Follow-up visits are half as long, and interpretation is provided by phone.
Hauck says the clinic sees most of the ailments that it would see in American patients, like high blood pressure and diabetes. In addition, refugee patients report a lot of musculoskeletal problems like headaches, dizziness and stomach aches. Sometimes, these symptoms signal underlying physical problems. Sometimes they point to mental health issues, like post-traumatic stress disorder and clinical depression.
The physical symptoms are often easier for patients to talk about than what they have experienced.
“You can imagine someone has been in a country in the midst of war and seen a family member killed in front of them and maybe threatened themselves and had to flee. They’ve gone through trauma,” said Claudia Allen, clinical psychologist in the UVA family medicine department.
“So they may be having nightmares. They may be having flashbacks, maybe having intrusive thoughts.” Allen adds that refugees do not thrive in the U.S. unless these problems are treated.

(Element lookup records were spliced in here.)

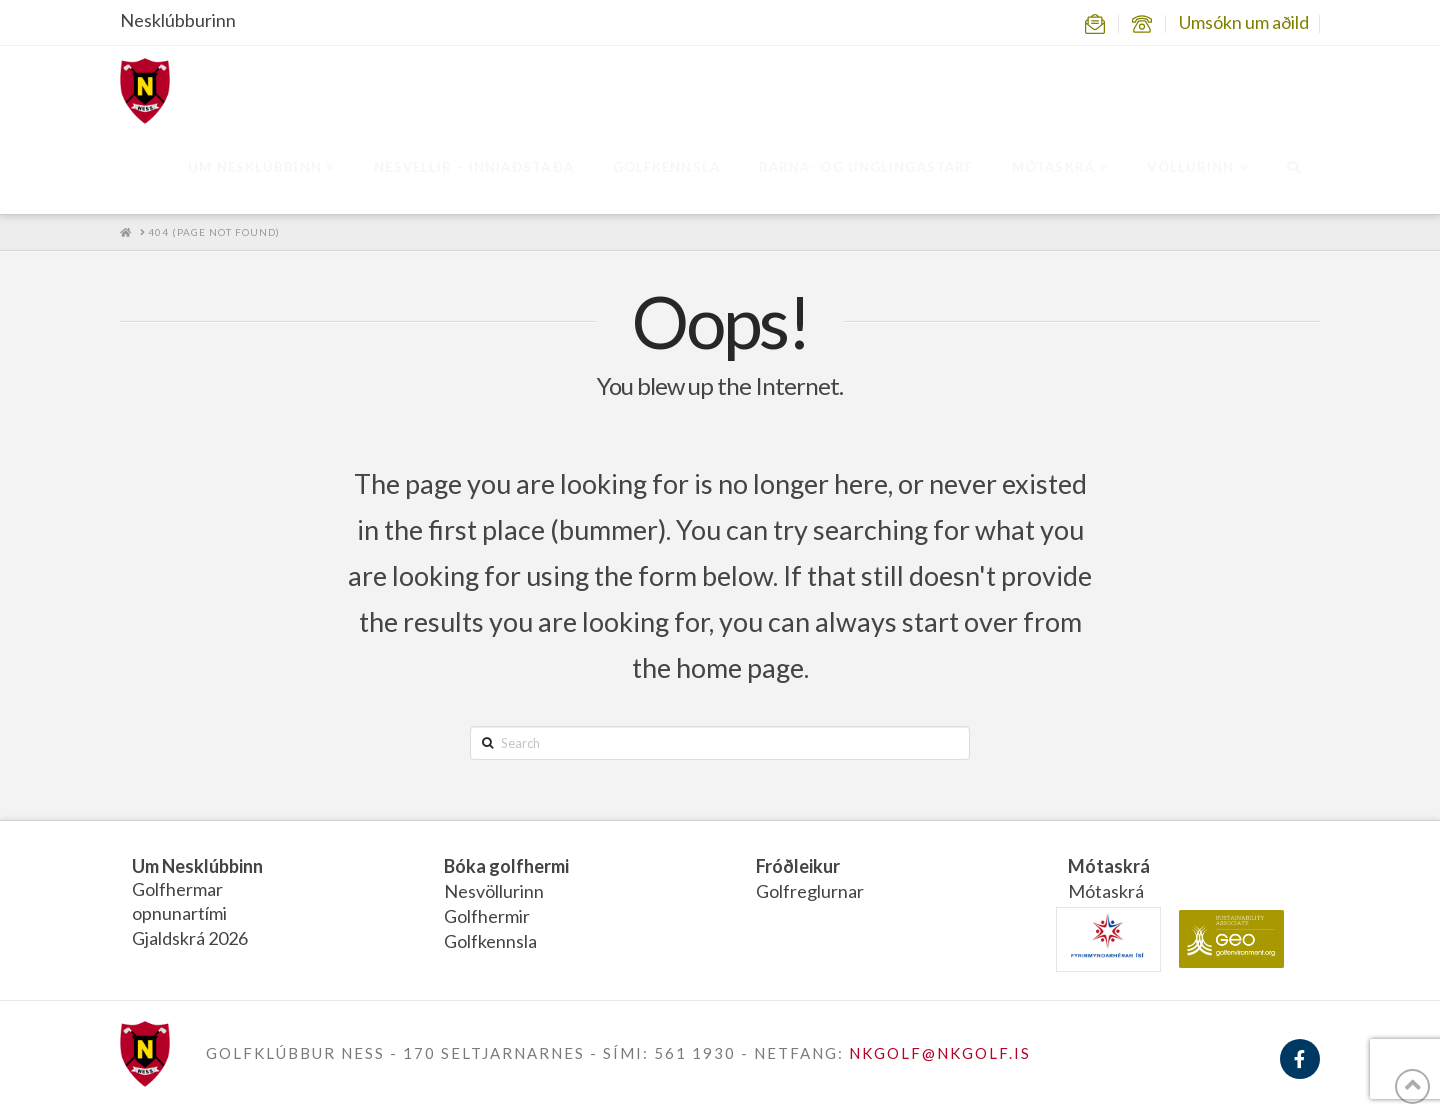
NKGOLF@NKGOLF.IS (940, 1053)
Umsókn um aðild (1244, 22)
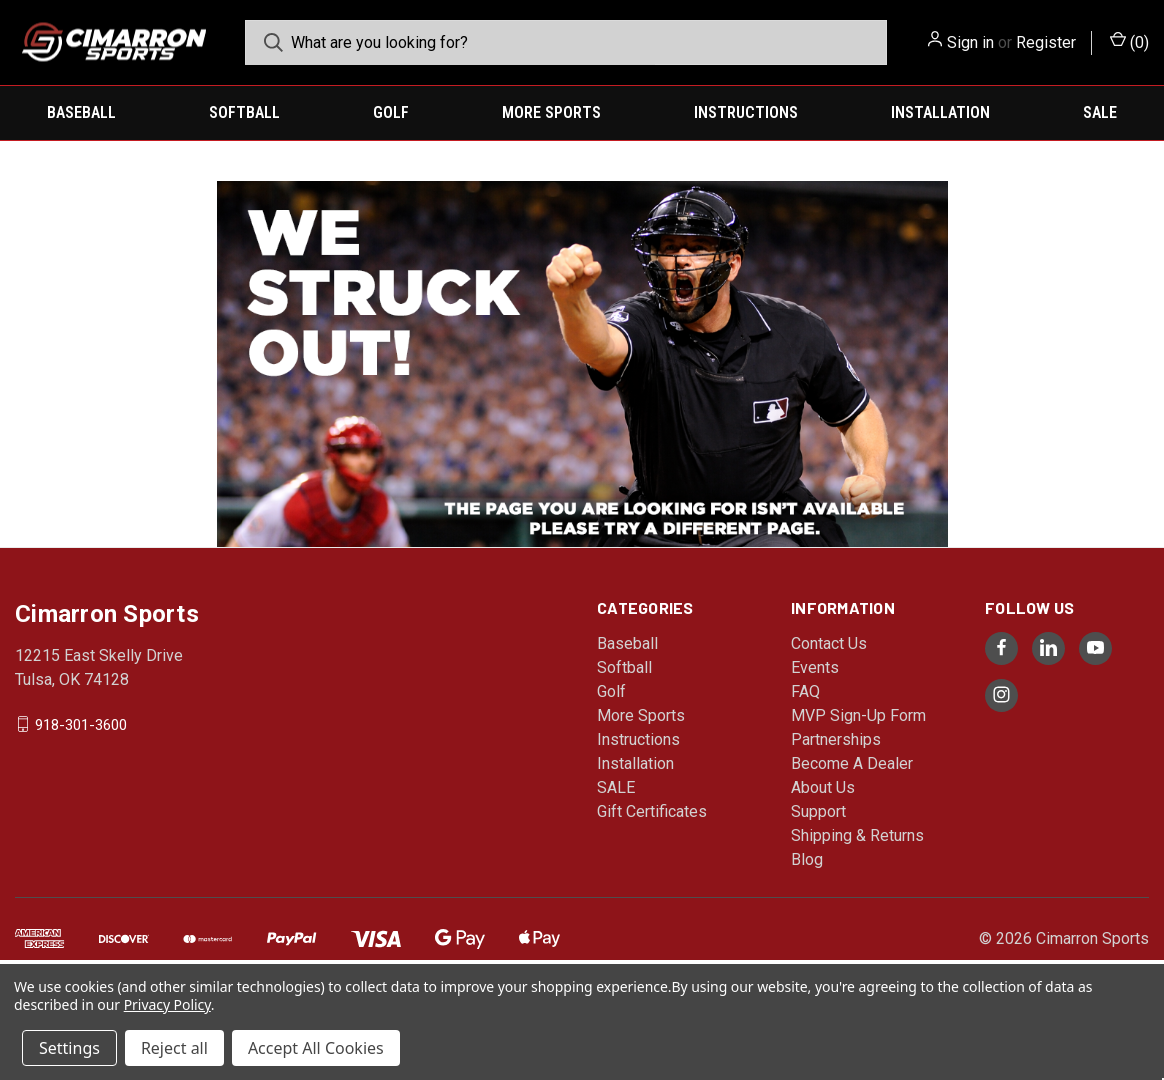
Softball (244, 112)
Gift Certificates (652, 811)
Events (815, 667)
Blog (807, 859)
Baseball (81, 112)
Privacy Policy (167, 1004)
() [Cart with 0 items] (1129, 41)
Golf (391, 112)
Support (818, 811)
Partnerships (836, 739)
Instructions (746, 112)
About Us (823, 787)
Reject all (174, 1048)
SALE (1100, 112)
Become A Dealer (852, 763)
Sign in (970, 42)
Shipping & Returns (857, 835)
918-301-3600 (81, 724)
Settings (69, 1048)
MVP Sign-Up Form (858, 715)
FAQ (805, 691)
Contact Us (829, 643)
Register (1046, 42)
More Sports (551, 112)
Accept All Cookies (316, 1048)
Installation (940, 112)
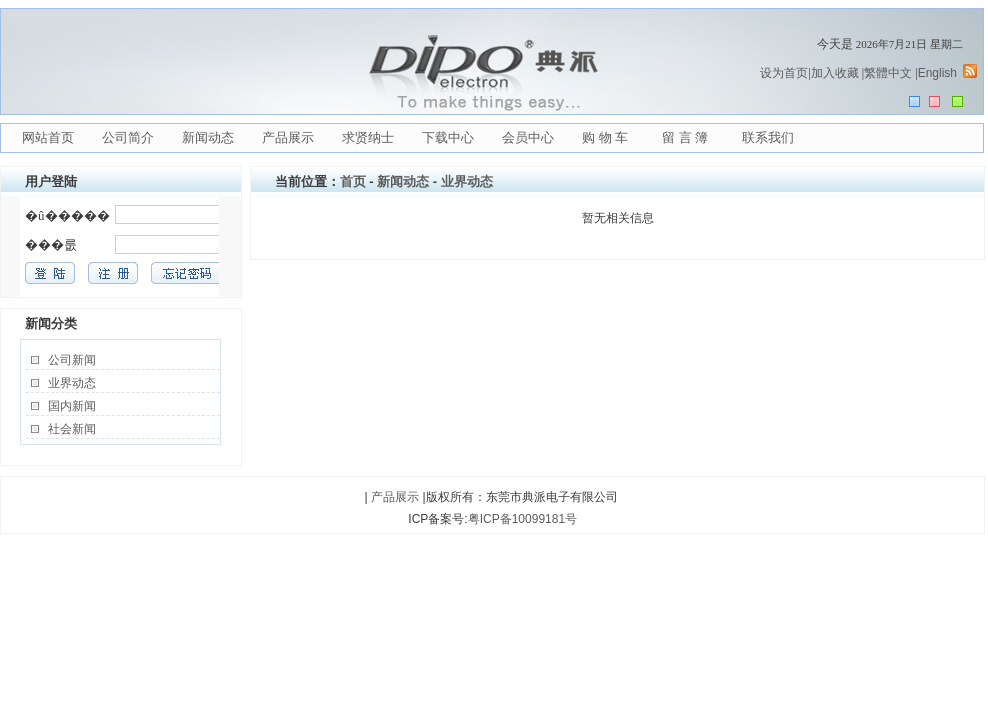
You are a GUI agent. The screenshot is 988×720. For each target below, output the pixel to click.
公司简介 (128, 137)
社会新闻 (72, 429)
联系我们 (768, 137)
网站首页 (48, 137)
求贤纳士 (368, 137)
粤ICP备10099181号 (522, 519)
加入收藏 (835, 73)
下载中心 (448, 137)
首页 (353, 181)
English (937, 73)
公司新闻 (72, 360)
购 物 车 (605, 137)
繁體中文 (888, 73)
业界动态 (72, 383)
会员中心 (528, 137)
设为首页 (784, 73)
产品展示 (288, 137)
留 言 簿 (685, 137)
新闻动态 (208, 137)
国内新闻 (72, 406)
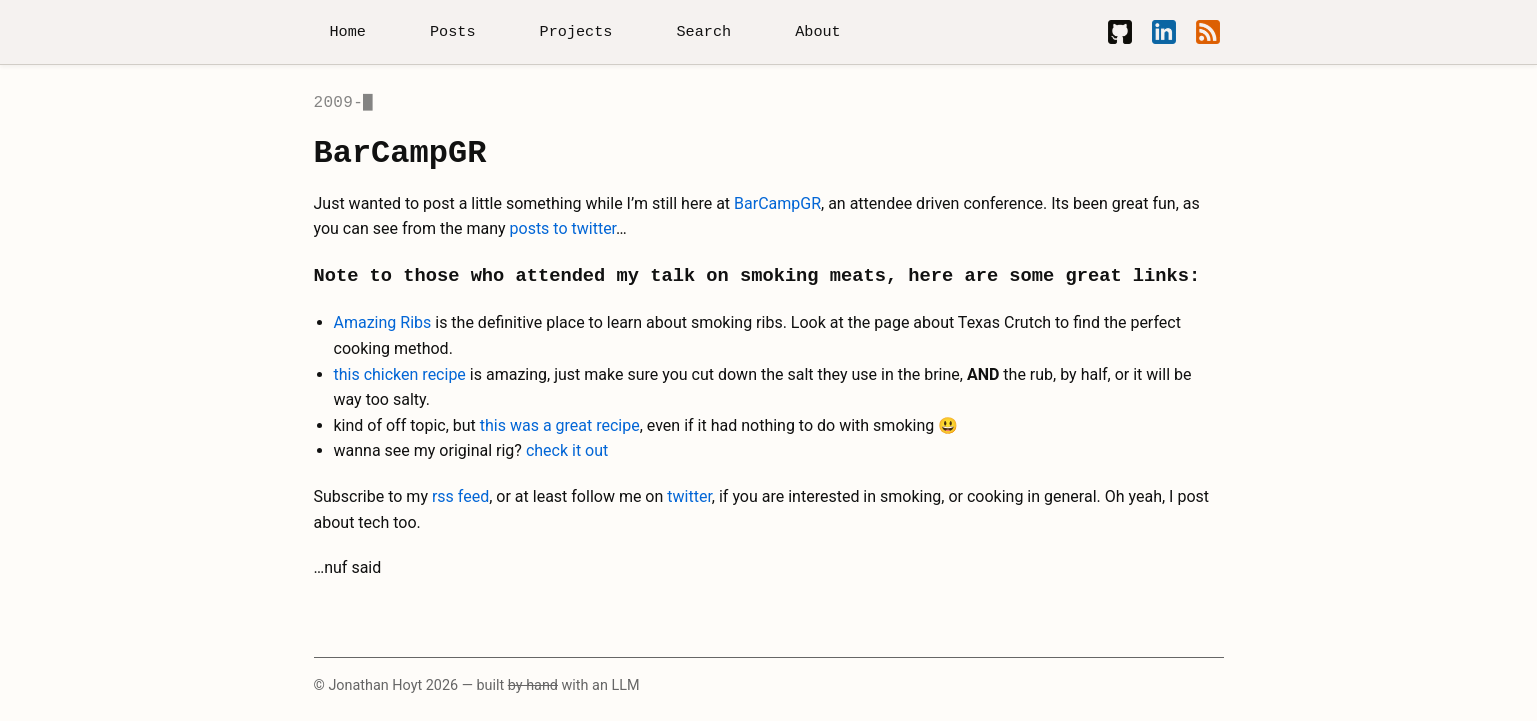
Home (348, 32)
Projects (576, 32)
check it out (567, 450)
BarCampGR (777, 203)
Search (703, 32)
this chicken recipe (400, 374)
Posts (453, 32)
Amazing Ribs (383, 322)
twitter (689, 496)
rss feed (460, 496)
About (818, 32)
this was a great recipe (560, 425)
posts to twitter (563, 228)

Treatment is paid for by Virginia’s Refugee Medical Assistance Program, which is funded by Medicaid and provides medical coverage to refugees for eight months. By then, most refugees have found jobs or started business and either have employer-provided health insurance or buy it on their own.
Healthy members of society
Bimal Chhetri gets a regular checkup at the clinic. Last year, he underwent a kidney transplant at the UVA hospital.
“I would have been dead by now,” Chhetri says, “because I didn’t have resources to get dialysis and transplant … in the refugee camp.”
Chhetri spent 20 years in a refugee camp in Nepal after he fled Bhutan where he was born. “I was among those 110,000 people that left the country out of the fear of persecution.”
He is now working at a grocery store, and is a Nepalese interpreter for IRC.
Hauck says the clinic’s goal is to produce healthy and productive members of the Charlottesville community, like Chhetri.
“When I’ve seen a kid when four or five years old and now they’re going to the University of Virginia going to medical school,” Hauck says, “it’s so gratifying to see the successes and seeing how much we have been able to help.”
Helping starts with a doctor, an interpreter and lots of time to listen.